### AIM OF THE EXERCISE
Revise the lines below by replacing "Where should I click to" with "Where do I click to" wherever it occurs, leaving all other text unchanged.

* * *

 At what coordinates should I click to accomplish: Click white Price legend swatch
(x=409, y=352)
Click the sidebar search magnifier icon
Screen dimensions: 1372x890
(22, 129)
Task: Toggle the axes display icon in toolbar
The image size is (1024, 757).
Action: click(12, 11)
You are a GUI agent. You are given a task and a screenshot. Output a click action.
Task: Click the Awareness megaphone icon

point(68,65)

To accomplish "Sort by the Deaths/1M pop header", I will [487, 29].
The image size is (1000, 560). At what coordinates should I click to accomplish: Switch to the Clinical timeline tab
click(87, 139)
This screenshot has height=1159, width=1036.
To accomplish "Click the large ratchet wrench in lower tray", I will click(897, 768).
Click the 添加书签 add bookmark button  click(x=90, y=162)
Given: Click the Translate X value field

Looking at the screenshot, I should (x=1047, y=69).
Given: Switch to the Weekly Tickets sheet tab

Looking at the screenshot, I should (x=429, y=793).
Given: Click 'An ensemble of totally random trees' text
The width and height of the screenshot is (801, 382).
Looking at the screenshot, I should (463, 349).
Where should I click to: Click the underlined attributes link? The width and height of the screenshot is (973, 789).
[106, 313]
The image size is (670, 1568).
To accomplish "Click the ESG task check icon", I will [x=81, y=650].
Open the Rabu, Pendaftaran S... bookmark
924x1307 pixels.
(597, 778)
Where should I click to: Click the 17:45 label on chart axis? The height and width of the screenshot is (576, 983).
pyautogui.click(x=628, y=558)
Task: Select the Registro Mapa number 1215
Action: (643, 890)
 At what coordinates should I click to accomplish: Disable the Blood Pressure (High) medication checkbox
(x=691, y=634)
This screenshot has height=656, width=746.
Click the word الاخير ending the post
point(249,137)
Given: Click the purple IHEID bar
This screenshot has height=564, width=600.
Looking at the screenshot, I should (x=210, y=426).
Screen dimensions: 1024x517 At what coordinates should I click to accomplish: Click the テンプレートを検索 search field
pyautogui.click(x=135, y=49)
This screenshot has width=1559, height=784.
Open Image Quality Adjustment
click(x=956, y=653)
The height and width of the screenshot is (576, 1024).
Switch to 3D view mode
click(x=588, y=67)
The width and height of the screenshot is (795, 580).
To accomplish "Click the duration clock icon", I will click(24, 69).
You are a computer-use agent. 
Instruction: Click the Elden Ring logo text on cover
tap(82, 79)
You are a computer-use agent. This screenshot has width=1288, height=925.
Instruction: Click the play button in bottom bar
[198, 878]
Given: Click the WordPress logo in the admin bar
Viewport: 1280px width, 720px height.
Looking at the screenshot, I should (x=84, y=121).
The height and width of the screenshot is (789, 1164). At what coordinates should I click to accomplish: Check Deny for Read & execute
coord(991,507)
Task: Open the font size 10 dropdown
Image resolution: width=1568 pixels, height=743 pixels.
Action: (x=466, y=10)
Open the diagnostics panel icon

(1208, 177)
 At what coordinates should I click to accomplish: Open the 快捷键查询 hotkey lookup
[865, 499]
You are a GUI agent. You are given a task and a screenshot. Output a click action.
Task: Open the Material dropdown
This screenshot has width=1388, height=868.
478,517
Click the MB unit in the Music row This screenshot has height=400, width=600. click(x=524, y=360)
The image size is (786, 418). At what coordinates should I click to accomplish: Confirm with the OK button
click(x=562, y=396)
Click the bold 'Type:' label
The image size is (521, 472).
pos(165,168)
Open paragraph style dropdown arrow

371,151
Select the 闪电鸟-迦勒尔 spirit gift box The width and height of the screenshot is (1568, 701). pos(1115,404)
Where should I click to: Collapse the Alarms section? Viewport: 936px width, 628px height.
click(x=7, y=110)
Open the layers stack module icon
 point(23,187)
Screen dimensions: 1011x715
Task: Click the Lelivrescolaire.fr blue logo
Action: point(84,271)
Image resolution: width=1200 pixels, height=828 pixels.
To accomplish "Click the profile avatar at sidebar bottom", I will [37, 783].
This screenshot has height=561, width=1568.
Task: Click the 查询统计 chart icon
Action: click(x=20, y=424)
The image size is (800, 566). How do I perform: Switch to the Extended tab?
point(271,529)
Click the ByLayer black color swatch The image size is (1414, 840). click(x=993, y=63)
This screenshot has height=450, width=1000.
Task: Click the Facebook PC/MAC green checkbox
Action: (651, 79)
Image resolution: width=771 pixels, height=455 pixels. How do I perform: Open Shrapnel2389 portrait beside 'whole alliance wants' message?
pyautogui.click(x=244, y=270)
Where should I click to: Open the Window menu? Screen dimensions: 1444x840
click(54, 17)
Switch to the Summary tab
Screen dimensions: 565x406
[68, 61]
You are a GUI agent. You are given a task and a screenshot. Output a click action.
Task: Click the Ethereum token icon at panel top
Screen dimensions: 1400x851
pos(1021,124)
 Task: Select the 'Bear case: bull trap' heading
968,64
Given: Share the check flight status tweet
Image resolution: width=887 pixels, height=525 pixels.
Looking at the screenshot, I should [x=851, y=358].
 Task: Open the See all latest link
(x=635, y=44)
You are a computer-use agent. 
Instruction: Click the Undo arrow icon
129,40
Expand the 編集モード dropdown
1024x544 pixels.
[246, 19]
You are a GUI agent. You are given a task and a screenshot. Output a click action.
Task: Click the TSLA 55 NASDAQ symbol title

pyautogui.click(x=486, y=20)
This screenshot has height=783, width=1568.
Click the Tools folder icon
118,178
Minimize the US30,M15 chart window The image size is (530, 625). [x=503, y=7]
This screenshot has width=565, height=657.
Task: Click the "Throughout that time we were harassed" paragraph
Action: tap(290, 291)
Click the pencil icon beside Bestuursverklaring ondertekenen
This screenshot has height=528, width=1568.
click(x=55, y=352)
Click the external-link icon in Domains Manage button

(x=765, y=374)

* * *

### EXERCISE RESULT
 At what coordinates should I click to accomplish: Click white Price legend swatch
(x=409, y=352)
Click the sidebar search magnifier icon
Screen dimensions: 1372x890
(22, 129)
Task: Toggle the axes display icon in toolbar
The image size is (1024, 757).
Action: click(12, 11)
You are a GUI agent. You are given a task and a screenshot. Output a click action.
Task: Click the Awareness megaphone icon

point(68,65)

To accomplish "Sort by the Deaths/1M pop header", I will [487, 29].
The image size is (1000, 560). At what coordinates should I click to accomplish: Switch to the Clinical timeline tab
click(87, 139)
This screenshot has height=1159, width=1036.
To accomplish "Click the large ratchet wrench in lower tray", I will click(897, 768).
Click the 添加书签 add bookmark button  click(x=90, y=162)
Given: Click the Translate X value field

Looking at the screenshot, I should (x=1047, y=69).
Given: Switch to the Weekly Tickets sheet tab

Looking at the screenshot, I should (x=429, y=793).
Given: Click 'An ensemble of totally random trees' text
The width and height of the screenshot is (801, 382).
Looking at the screenshot, I should (463, 349).
Where do I click to: Click the underlined attributes link? The width and height of the screenshot is (973, 789).
[106, 313]
The image size is (670, 1568).
To accomplish "Click the ESG task check icon", I will [x=81, y=650].
Open the Rabu, Pendaftaran S... bookmark
924x1307 pixels.
(597, 778)
Where do I click to: Click the 17:45 label on chart axis? The height and width of the screenshot is (576, 983).
pyautogui.click(x=628, y=558)
Task: Select the Registro Mapa number 1215
Action: (643, 890)
 At what coordinates should I click to accomplish: Disable the Blood Pressure (High) medication checkbox
(x=691, y=634)
This screenshot has height=656, width=746.
Click the word الاخير ending the post
point(249,137)
Given: Click the purple IHEID bar
This screenshot has height=564, width=600.
Looking at the screenshot, I should (x=210, y=426).
Screen dimensions: 1024x517 At what coordinates should I click to accomplish: Click the テンプレートを検索 search field
pyautogui.click(x=135, y=49)
This screenshot has width=1559, height=784.
Open Image Quality Adjustment
click(x=956, y=653)
The height and width of the screenshot is (576, 1024).
Switch to 3D view mode
click(x=588, y=67)
The width and height of the screenshot is (795, 580).
To accomplish "Click the duration clock icon", I will click(24, 69).
You are a computer-use agent. 
Instruction: Click the Elden Ring logo text on cover
tap(82, 79)
You are a computer-use agent. This screenshot has width=1288, height=925.
Instruction: Click the play button in bottom bar
[198, 878]
Given: Click the WordPress logo in the admin bar
Viewport: 1280px width, 720px height.
Looking at the screenshot, I should (x=84, y=121).
The height and width of the screenshot is (789, 1164). At what coordinates should I click to accomplish: Check Deny for Read & execute
coord(991,507)
Task: Open the font size 10 dropdown
Image resolution: width=1568 pixels, height=743 pixels.
Action: (x=466, y=10)
Open the diagnostics panel icon

(1208, 177)
 At what coordinates should I click to accomplish: Open the 快捷键查询 hotkey lookup
[865, 499]
You are a GUI agent. You are given a task and a screenshot. Output a click action.
Task: Open the Material dropdown
This screenshot has width=1388, height=868.
478,517
Click the MB unit in the Music row This screenshot has height=400, width=600. click(x=524, y=360)
The image size is (786, 418). At what coordinates should I click to accomplish: Confirm with the OK button
click(x=562, y=396)
Click the bold 'Type:' label
The image size is (521, 472).
pos(165,168)
Open paragraph style dropdown arrow

371,151
Select the 闪电鸟-迦勒尔 spirit gift box The width and height of the screenshot is (1568, 701). pos(1115,404)
Where do I click to: Collapse the Alarms section? Viewport: 936px width, 628px height.
click(x=7, y=110)
Open the layers stack module icon
 point(23,187)
Screen dimensions: 1011x715
Task: Click the Lelivrescolaire.fr blue logo
Action: point(84,271)
Image resolution: width=1200 pixels, height=828 pixels.
To accomplish "Click the profile avatar at sidebar bottom", I will [37, 783].
This screenshot has height=561, width=1568.
Task: Click the 查询统计 chart icon
Action: click(x=20, y=424)
The image size is (800, 566). How do I perform: Switch to the Extended tab?
point(271,529)
Click the ByLayer black color swatch The image size is (1414, 840). click(x=993, y=63)
This screenshot has height=450, width=1000.
Task: Click the Facebook PC/MAC green checkbox
Action: (651, 79)
Image resolution: width=771 pixels, height=455 pixels. How do I perform: Open Shrapnel2389 portrait beside 'whole alliance wants' message?
pyautogui.click(x=244, y=270)
Where do I click to: Open the Window menu? Screen dimensions: 1444x840
click(54, 17)
Switch to the Summary tab
Screen dimensions: 565x406
[68, 61]
You are a GUI agent. You are given a task and a screenshot. Output a click action.
Task: Click the Ethereum token icon at panel top
Screen dimensions: 1400x851
pos(1021,124)
 Task: Select the 'Bear case: bull trap' heading
968,64
Given: Share the check flight status tweet
Image resolution: width=887 pixels, height=525 pixels.
Looking at the screenshot, I should [x=851, y=358].
 Task: Open the See all latest link
(x=635, y=44)
You are a computer-use agent. 
Instruction: Click the Undo arrow icon
129,40
Expand the 編集モード dropdown
1024x544 pixels.
[246, 19]
You are a GUI agent. You are given a task and a screenshot. Output a click action.
Task: Click the TSLA 55 NASDAQ symbol title

pyautogui.click(x=486, y=20)
This screenshot has height=783, width=1568.
Click the Tools folder icon
118,178
Minimize the US30,M15 chart window The image size is (530, 625). [x=503, y=7]
This screenshot has width=565, height=657.
Task: Click the "Throughout that time we were harassed" paragraph
Action: tap(290, 291)
Click the pencil icon beside Bestuursverklaring ondertekenen
This screenshot has height=528, width=1568.
click(x=55, y=352)
Click the external-link icon in Domains Manage button

(x=765, y=374)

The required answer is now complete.